> **Text extract**:
>>>

The National Transportation Safety Board of the United States (NTSB) has published an illustrated digest of its own Marine Accident Report NTSB/MAR-17/01 into the loss of the cargo vessel El Faro.
The El Faro sank with the loss with all hands in a hurricane in 2015. The digest contains a description of the accident and safety issues, and summarizes some of the safety recommendations intended to prevent such an accident from happening again. It is an informative and worthwhile short read for all persons involved in ships and in the maritime and offshore world. One of the causal factors in the loss of the vessel (loss of lubrication oil to the main engine) is dealt with in IMCA Safety Flash 12-18 and here on the IMCA web page.
What went wrong
The NTSB outlined the following safety issues:
- The master’s actions – from early in the voyage, the captain made decisions that put his vessel and crew at risk;
- The use of old or not up-to-date weather information;
- A late decision to muster the crew. This was left late – too late;
- Ineffective bridge resource management – the bridge crew deferred to the captain’s authority and experience, rather than acting more assertively. When the crew did voice concerns, the captain chose not to listen;
- Inadequate company oversight;
- Failures in the company’s safety management system;
- Flooding in cargo holds;
- Loss of propulsion;
- Downflooding through ventilation closures.

<<<

> **Supplied material**:
>>>

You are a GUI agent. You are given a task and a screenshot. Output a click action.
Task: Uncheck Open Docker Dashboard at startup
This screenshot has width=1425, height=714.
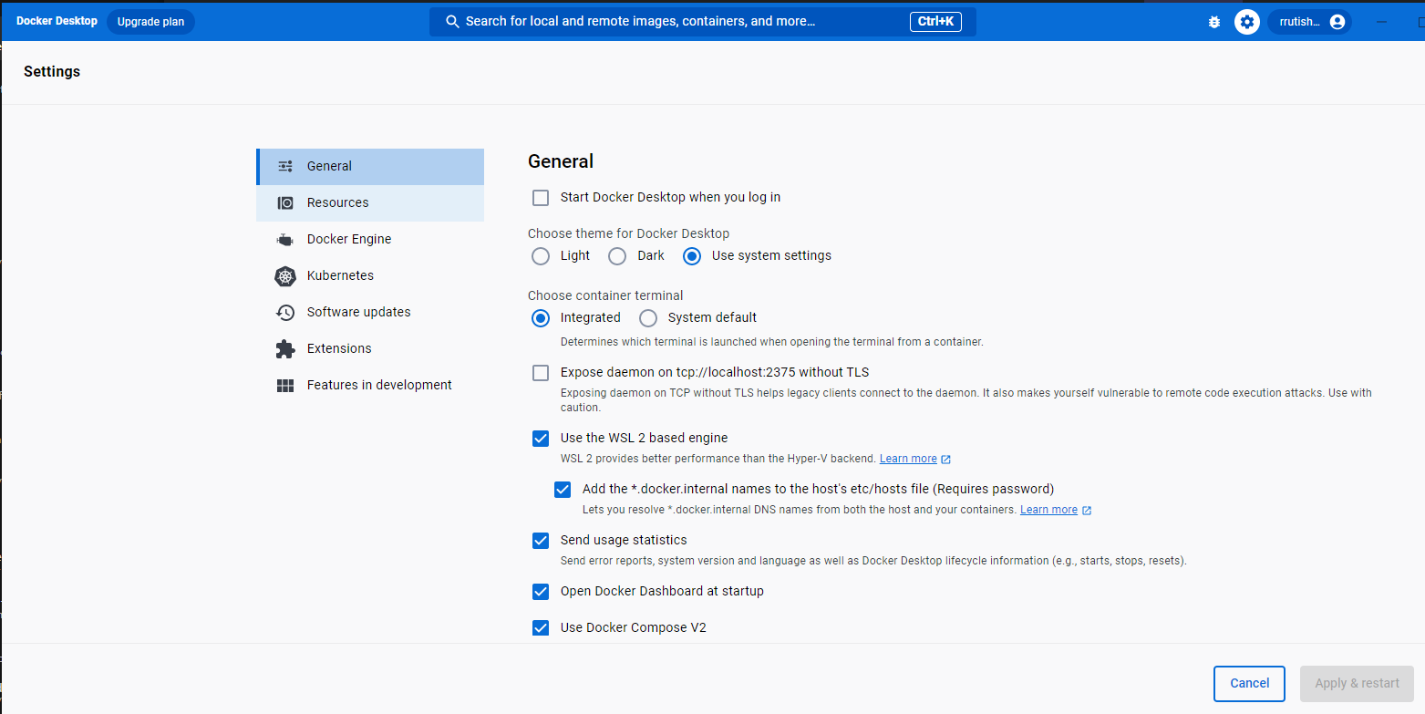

<<<

> **Set problem 1**: From the safety issues the NTSB outlines in the El Faro text, list those that describe something that happened to the vessel itself rather than a decision, a crew action or a management failure.
> **Set problem 2**: Pick up the El Faro text after its final sentence and carry it forward.

> **Final answer 1**:
- Flooding in cargo holds
- Loss of propulsion
- Downflooding through ventilation closures

> **Final answer 2**:
The NTSB’s general recommendations included:
- Better and wider dissemination of information relating to weather at sea;
- Engines and other critical machinery that work at greater angles of inclination (i.e., despite more listing);
- Enclosed, not open, lifeboats, that can be launched at still greater angles of inclination;
- Protected seawater supply piping in cargo holds;
- Remote open/close indicators for watertight doors and hatches;
- Guidance that actions intended to correct a list can be dangerous if cargo is adrift;
- Class-approved damage control plans/booklets onboard all vessels, regardless of build date;
- Review of the inspection program and improved oversight for vessel inspections;
- Lifesaving appliances updated at least every 20 years;
- Personal locator beacons for crewmembers;
- Improvements to Voyage Data Recorders (VDRs);
- Improved Bridge Resource Management (non-technical skills) training – and improved meteorology training – for deck officers.
About 3 minutes after El Faro’s VDR stopped recording, a reconnaissance aircraft estimated a 10-second average surface wind speed of 117 knots about 21 nautical miles south of El Faro’s last known position. At 0800, Hurricane Joaquin’s centre was estimated to be about 22 nautical miles south-southeast of El Faro’s last known position, according to an NHC post-storm assessment.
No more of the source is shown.